◆ **What you need to do**
Print the entries again without any change, from the line with "Viewport: 999px width, 826px height." up to and including the line with "(x=162, y=134)".

:::::

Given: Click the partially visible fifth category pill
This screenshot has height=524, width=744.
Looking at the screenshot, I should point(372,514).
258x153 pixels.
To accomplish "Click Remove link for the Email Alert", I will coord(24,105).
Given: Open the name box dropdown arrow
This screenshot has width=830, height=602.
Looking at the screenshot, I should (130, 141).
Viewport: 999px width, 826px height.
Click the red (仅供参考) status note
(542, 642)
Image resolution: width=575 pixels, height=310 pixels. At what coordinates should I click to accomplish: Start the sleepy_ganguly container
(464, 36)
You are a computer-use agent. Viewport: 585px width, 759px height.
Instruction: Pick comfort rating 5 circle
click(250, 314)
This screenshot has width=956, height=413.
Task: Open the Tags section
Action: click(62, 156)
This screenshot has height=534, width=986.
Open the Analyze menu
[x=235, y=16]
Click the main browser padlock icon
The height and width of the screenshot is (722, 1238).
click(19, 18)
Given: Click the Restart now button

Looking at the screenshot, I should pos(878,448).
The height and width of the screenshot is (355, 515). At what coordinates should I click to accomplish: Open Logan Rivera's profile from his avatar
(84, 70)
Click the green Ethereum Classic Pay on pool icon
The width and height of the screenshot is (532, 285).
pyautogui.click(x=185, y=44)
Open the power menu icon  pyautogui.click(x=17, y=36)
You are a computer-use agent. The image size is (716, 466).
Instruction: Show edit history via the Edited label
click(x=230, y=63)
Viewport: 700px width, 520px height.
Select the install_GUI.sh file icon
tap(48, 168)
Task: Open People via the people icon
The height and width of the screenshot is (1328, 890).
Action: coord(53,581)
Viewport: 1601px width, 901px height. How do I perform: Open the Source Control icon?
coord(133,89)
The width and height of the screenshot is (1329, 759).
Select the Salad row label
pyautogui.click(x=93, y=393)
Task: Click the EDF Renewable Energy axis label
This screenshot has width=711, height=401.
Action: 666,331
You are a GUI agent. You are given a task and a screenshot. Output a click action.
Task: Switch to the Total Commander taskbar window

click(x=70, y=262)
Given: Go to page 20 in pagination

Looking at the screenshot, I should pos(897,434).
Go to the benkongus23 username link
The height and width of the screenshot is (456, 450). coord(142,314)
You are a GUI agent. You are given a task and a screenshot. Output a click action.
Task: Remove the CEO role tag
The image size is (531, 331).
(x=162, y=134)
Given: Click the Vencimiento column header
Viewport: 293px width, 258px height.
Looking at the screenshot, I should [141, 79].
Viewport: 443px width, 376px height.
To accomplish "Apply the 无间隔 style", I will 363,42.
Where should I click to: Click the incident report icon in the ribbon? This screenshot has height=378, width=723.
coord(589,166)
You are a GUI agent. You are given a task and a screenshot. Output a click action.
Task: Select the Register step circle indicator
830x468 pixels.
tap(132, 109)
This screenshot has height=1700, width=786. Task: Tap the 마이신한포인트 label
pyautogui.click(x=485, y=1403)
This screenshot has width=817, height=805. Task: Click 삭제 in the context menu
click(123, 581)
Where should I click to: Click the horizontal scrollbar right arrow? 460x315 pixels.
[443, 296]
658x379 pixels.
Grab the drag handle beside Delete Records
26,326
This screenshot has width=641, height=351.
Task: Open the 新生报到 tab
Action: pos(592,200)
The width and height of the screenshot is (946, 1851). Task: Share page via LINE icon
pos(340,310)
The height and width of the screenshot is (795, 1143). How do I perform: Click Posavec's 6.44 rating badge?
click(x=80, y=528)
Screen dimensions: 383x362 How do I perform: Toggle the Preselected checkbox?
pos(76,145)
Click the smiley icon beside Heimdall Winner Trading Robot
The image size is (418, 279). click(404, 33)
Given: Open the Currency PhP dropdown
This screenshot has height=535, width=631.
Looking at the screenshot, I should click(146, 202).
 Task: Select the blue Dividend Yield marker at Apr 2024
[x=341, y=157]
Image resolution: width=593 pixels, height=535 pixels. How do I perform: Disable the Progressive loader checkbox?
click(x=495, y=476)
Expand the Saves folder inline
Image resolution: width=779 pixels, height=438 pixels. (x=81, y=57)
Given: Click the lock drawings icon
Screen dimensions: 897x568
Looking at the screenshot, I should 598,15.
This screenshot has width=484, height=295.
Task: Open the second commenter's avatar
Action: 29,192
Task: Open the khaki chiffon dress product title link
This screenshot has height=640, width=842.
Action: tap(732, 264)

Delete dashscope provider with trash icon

:::::

◆ **Response**
Viewport: 999px width, 826px height.
Click the red (仅供参考) status note
(542, 642)
Image resolution: width=575 pixels, height=310 pixels. At what coordinates should I click to accomplish: Start the sleepy_ganguly container
(464, 36)
You are a computer-use agent. Viewport: 585px width, 759px height.
Instruction: Pick comfort rating 5 circle
click(250, 314)
This screenshot has width=956, height=413.
Task: Open the Tags section
Action: click(62, 156)
This screenshot has height=534, width=986.
Open the Analyze menu
[x=235, y=16]
Click the main browser padlock icon
The height and width of the screenshot is (722, 1238).
click(19, 18)
Given: Click the Restart now button

Looking at the screenshot, I should pos(878,448).
The height and width of the screenshot is (355, 515). At what coordinates should I click to accomplish: Open Logan Rivera's profile from his avatar
(84, 70)
Click the green Ethereum Classic Pay on pool icon
The width and height of the screenshot is (532, 285).
pyautogui.click(x=185, y=44)
Open the power menu icon  pyautogui.click(x=17, y=36)
You are a computer-use agent. The image size is (716, 466).
Instruction: Show edit history via the Edited label
click(x=230, y=63)
Viewport: 700px width, 520px height.
Select the install_GUI.sh file icon
tap(48, 168)
Task: Open People via the people icon
The height and width of the screenshot is (1328, 890).
Action: coord(53,581)
Viewport: 1601px width, 901px height. How do I perform: Open the Source Control icon?
coord(133,89)
The width and height of the screenshot is (1329, 759).
Select the Salad row label
pyautogui.click(x=93, y=393)
Task: Click the EDF Renewable Energy axis label
This screenshot has width=711, height=401.
Action: 666,331
You are a GUI agent. You are given a task and a screenshot. Output a click action.
Task: Switch to the Total Commander taskbar window

click(x=70, y=262)
Given: Go to page 20 in pagination

Looking at the screenshot, I should pos(897,434).
Go to the benkongus23 username link
The height and width of the screenshot is (456, 450). coord(142,314)
You are a GUI agent. You are given a task and a screenshot. Output a click action.
Task: Remove the CEO role tag
The image size is (531, 331).
(x=162, y=134)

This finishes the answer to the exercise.